Ш.: Однако оно невозможно, пока он занимает пост верховного главнокомандующего.
А.: Мы можем уволить его с этого поста, только обследовав его.
Ш.: А обследование предполагает его увольнение.
Посланник Шён был в отчаянии. В отдалении, среди танцующих, можно было видеть фельдмаршала, шептавшего британскому главнокомандующему, лорду Веллингтону, что опасается за свой таз: ведь ублюдок может оказаться слишком крупным… Вера в подлинность Пруссии могли только возрасти, если дипломаты этой монархии были готовы принимать своего полководца таким, каким он был. Только тогда прусские победы 1807–1815 годов оказывались настоящими. Если же они думали об охране чести мундира, то все дело заключалось в том, чтобы создать завесу секретности, скрывающую шепот беременного маршала. Фон Шён радовался, думая о том, что можно было бы просто оставить все по правде. Но что было подлинным в состоянии маршала? Изнасилование? Или темные мысли свидетелей?
Нет, не ругай меня,
А если я в чем оплошал,
Стань лучше сам!
«Астрономическая фаза, в которой ад проходит сквозь человечество…»

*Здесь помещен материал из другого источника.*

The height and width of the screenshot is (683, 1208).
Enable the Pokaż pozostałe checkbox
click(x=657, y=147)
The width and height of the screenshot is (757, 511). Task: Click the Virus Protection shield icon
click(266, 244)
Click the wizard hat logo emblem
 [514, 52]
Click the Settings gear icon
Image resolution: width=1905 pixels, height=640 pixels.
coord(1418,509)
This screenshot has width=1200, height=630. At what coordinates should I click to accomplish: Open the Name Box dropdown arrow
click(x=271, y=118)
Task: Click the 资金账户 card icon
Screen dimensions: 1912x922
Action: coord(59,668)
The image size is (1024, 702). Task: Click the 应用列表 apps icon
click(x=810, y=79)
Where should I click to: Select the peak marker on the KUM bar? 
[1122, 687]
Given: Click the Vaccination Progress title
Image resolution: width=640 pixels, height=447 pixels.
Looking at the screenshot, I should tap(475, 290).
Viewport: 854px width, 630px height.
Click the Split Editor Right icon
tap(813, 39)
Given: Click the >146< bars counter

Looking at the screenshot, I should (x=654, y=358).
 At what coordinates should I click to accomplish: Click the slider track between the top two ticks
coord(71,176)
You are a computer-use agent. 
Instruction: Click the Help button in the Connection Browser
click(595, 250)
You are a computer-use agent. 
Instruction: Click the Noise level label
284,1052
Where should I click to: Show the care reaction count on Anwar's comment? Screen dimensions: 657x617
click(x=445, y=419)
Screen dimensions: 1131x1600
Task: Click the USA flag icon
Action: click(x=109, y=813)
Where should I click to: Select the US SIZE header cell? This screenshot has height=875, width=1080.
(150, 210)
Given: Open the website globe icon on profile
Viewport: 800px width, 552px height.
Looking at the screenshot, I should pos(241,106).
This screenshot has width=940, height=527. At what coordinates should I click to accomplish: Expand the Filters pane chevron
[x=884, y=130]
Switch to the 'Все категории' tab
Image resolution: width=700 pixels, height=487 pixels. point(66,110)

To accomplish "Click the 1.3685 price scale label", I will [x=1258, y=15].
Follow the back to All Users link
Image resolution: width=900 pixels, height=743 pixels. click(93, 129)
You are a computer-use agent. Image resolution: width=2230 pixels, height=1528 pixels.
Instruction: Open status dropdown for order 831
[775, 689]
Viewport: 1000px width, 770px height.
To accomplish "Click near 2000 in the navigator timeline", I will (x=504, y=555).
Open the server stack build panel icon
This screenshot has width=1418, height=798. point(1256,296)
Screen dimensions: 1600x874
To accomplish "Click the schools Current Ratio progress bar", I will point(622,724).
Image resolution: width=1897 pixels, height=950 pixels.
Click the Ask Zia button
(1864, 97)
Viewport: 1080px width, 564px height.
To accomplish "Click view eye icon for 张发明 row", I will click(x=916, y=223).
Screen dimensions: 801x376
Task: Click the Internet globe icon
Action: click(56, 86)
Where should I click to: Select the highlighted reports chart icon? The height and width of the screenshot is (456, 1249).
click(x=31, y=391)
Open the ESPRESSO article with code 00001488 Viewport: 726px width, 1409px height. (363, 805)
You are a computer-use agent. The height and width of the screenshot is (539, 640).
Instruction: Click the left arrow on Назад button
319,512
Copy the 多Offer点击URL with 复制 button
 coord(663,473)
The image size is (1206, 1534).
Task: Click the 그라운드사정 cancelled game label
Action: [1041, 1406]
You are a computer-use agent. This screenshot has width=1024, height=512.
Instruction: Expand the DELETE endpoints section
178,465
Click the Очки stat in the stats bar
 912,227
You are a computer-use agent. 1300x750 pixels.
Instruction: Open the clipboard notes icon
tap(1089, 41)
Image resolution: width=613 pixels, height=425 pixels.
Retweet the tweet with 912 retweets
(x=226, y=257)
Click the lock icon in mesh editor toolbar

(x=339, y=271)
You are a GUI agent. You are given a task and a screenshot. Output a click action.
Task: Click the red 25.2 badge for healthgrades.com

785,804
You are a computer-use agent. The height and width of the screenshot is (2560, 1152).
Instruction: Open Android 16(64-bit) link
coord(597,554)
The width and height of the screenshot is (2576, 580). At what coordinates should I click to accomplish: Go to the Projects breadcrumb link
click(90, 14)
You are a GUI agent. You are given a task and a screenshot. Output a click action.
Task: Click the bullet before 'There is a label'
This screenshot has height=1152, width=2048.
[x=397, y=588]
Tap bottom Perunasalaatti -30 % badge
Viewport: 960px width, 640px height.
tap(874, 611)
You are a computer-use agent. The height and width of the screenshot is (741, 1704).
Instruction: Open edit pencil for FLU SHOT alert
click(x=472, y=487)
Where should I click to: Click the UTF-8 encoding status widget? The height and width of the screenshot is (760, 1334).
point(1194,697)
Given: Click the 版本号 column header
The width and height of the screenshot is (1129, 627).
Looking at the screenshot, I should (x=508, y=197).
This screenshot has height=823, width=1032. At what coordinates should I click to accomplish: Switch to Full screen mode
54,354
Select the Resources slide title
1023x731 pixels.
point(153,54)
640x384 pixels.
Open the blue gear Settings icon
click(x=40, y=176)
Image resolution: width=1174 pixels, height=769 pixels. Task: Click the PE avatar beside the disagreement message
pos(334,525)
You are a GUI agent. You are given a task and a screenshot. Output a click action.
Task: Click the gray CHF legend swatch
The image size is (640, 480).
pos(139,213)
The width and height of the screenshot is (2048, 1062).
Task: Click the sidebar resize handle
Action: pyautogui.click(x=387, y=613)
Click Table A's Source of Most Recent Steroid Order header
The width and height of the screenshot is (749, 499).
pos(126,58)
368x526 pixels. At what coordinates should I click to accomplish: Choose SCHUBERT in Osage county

В письме от 2 августа 1935 года из Хорнберга в Шварцвальде Теодор В. Адорно сообщает Вальтеру Беньямину в Париж ряд соображений по поводу фразы: «Chaque époque rève la suivante» («Всякая эпоха грезит о следующей за ней»). При этом обсуждаются темы: «праистория девятнадцатого столетия», «диалектический образ», «миф и современность».
Фетишистский характер товара, пишет Адорно, не является фактом сознания, оказываясь диалектическим в том смысле, что он порождает сознание. Поэтому сознание или бессознательное, продолжает он, не может просто отражать этот фетишистский характер в виде сновидения или грезы, сознание или бессознательное раскалывается при столкновении с этим образом товара на желание и страх, никогда не возвращаясь к целостному состоянию. И в таком случае, заключает Адорно, сама имманентность сознания — всего лишь сложившаяся ситуация реального. Поэтому целые эпохи не могут грезить о следующих за ними, поскольку эпоха как целое, вероятнее всего, грезить не в состоянии. Точно так же и индивидуальное сознание или бессознательное, вполне способное грезить, не может уловить этой грезой диалектические конструкции или привести их в действие. Ведь сновидение, насколько сознание может его зафиксировать, не проникает в бурный поток реки истории. А если бы оно туда попало, то было бы тут же разорвано в клочья.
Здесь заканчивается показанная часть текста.